[Frontiers in Bioscience 14, 2904-2910, January 1, 2009]

[Frontiers in Bioscience 14, 2904-2910, January 1, 2009]

Chemical genetic screening of KRAS-based synthetic lethal inhibitors for pancreatic cancer

Zhenyu Ji^1,2, Fang C. Mei^1,2, Pedro L. Lory¹, Scott R. Gilbertson¹, Yijun Chen³, Xiaodong Cheng^1,2

1Department of Pharmacology and Toxicology, The University of Texas Medical Branch, 301 University Boulevard, Galveston, Texas 77555-1031,USA,²Sealy Center for Cancer Cell Biology, The University of Texas Medical Branch, 301 University Boulevard, Galveston, Texas 77555-1031,USA, ³Laboratory of Chemical Biology, School of Life Science and Technology ,China Pharmaceutical University, 24 Tongjia Street, Nanjing, Jiangsu Province, 210009, People's Republic of China

TABLE OF CONTENTS

1. Abstract
2. Introduction
3. Materials and methods: 3.1. Cell lines; 3.2. Compound libraries; 3.3. Screening; 3.4. Alamar Blue cell viability assay; 3.5. Data Analysis
4. Results: 4.1. Oncogenic transformation of human pancreatic ductal epithelia by KRASV12; 4.2. Development of a high-throughput compatible chemical genetic screen; 4.3. Identification of synthetic lethal compounds selective for KRAS V12 expressing cells
5. Discussion
6. Acknowledgements
7. References

1. ABSTRACT

Pancreatic cancer is one of the deadliest diseases largely due to difficulty in early diagnosis and the lack of effective treatments.
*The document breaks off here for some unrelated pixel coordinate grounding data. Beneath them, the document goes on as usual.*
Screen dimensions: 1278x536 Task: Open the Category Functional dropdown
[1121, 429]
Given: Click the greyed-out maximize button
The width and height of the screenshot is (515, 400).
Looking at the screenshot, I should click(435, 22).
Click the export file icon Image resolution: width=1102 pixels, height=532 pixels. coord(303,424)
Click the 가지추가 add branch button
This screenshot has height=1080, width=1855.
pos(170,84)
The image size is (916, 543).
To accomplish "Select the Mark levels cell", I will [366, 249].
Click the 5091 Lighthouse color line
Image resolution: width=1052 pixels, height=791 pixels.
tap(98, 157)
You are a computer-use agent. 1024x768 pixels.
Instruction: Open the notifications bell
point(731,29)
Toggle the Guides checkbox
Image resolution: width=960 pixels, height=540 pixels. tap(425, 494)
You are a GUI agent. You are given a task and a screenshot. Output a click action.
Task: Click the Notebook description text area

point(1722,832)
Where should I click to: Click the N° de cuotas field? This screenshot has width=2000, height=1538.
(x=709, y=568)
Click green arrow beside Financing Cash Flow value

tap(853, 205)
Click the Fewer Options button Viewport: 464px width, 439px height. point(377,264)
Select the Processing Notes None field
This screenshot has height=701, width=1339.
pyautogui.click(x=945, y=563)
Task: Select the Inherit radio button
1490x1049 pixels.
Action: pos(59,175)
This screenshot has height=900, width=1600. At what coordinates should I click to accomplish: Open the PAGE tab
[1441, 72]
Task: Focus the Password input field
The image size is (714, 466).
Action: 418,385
KRAS is mutated in more than 90% of pancreatic cancer patients, and oncogenic KRAS contributes to pancreatic cancer tumorigenesis and progression. In this report, using an oncogenic KRAS^V12-based pancreatic cancer cell model,we developed a chemical genetic screen to identify small chemical inhibitors that selectively target pancreatic cancercells with gain-of-function KRAS mutation. After screening ~3,200 compounds, we identified one compound that showed selective synthetic lethality against the KRAS^V12 transformed human pancreatic ductal epithelial cell over its isogenic parental cell line. These selective KRAS^V12-synthetic lethal compounds may serve as leads for subsequent development of clinically-effective treatments for pancreatic cancer.